A topic carries its identity, its versioned fields, its importance, its embedding, and its links — all on one node.
Topic versus entity: where to draw the line
An entity is anything the agent talks about — a person, a paper, a task, a concept. A topic is how the agent stores one of those as a first-class unit of knowledge. Not every entity needs to be its own topic.
| Situation | What to do |
|---|---|
| The entity is small, local to one topic's narrative, and not reused elsewhere. | Keep it inside the parent topic as a field value (string, list, or JSON). |
| The entity grows complex, starts being referenced from other topics, or needs its own history. | Promote it to its own topic. Link from the parent with an extension or association edge, or from a field with a reference. |
| Two things share real-world meaning but have independent lifecycles. | Keep them as separate topics and connect them with an association link. |
Topic record
The physical shape of a topic node on disk.

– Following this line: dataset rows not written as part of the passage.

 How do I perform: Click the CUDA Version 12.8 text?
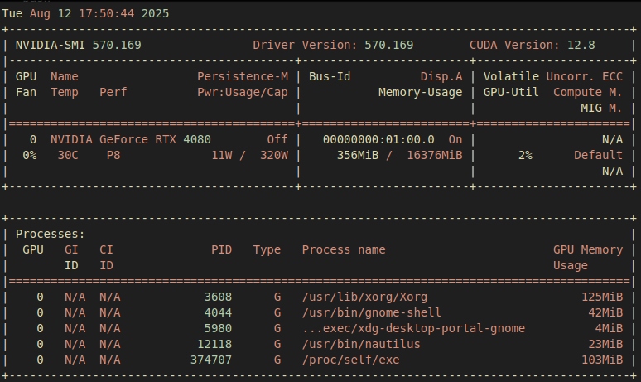click(540, 44)
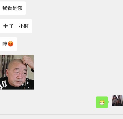The width and height of the screenshot is (123, 119).
Task: Open the sender's avatar beside green bubble
Action: (117, 101)
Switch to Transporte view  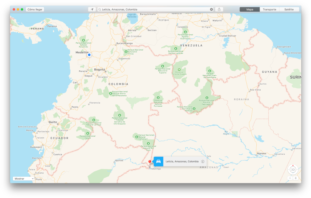pyautogui.click(x=269, y=9)
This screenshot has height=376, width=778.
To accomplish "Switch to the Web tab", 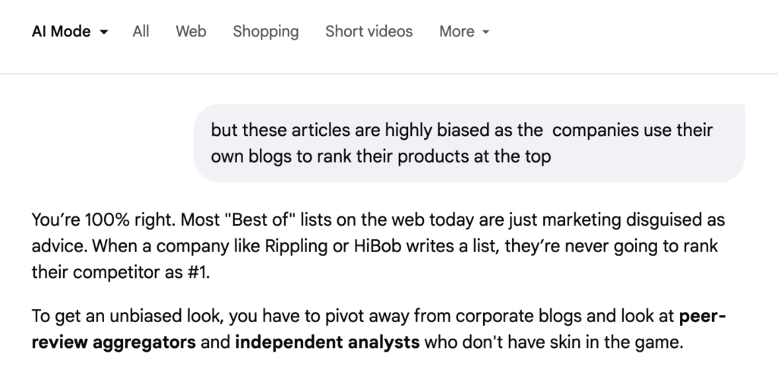I will (191, 31).
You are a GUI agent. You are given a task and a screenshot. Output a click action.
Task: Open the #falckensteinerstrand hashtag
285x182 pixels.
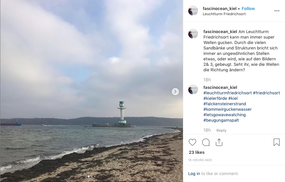pos(225,104)
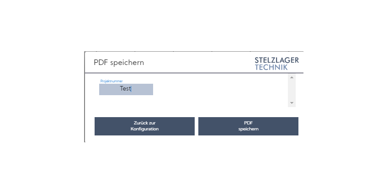
Task: Click the Stelzlager Technik logo
Action: (276, 64)
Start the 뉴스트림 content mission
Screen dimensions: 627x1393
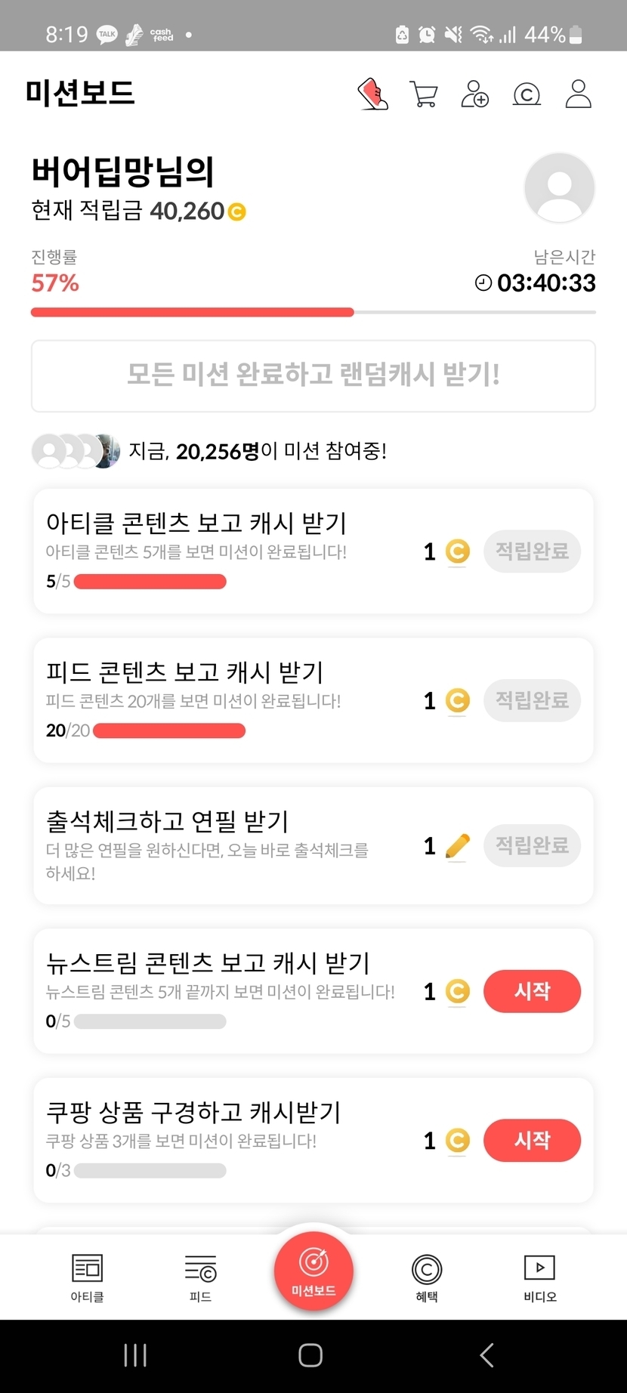click(x=532, y=991)
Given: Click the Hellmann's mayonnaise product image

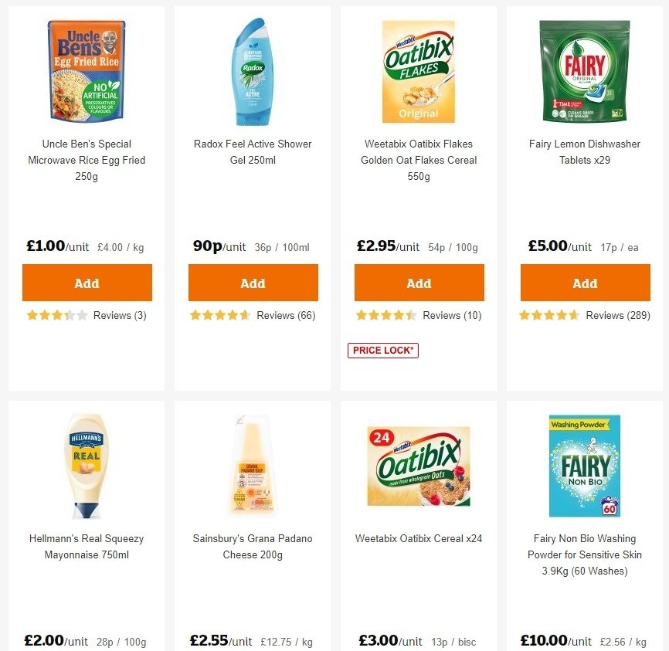Looking at the screenshot, I should (x=87, y=466).
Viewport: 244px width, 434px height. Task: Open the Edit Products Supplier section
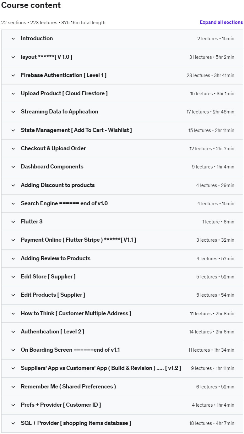coord(53,295)
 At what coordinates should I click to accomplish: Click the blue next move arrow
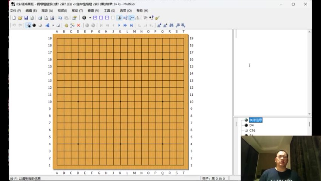[x=119, y=25]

| Property | Type | Role |
|---|---|---|
id |
STRING (primary key) | Stable identity used by APIs, links, and field references. |
title, summary |
STRING | Human-readable metadata and the default source text for the embedding. |
topic_kind |
STRING | Optional classification label for filtering or workflow grouping. |
salience, failed_salience |
DOUBLE | Importance and failure signals used by retrieval reinforcement and forgetting. |
fields_json |
STRING (JSON) | Typed field map with per-field history and optional field-level references. |
topic_history_json |
STRING (JSON) | Append-only audit trail of topic-level events. |
embedding |
DOUBLE[] | Semantic search vector. |
archived |
BOOLEAN | Excludes the topic from default retrieval candidates without deleting it. |
created_at, updated_at |
STRING (ISO timestamp) | Temporal metadata. |
Modeling principles
Use scalar columns for hot paths
Properties you filter, tune, or maintain on (salience, archived, timestamps) stay as top-level columns.
Use fields for domain attributes
Anything domain-specific that evolves — owner, status, location, metrics — belongs in fields_json with full history.
Use links for relationships
Typed edges for structural relationships; field-level references for attribute-scoped pointers.
Start simple, split later
Keep small entities inside a parent topic. Only promote them when they earn standalone identity.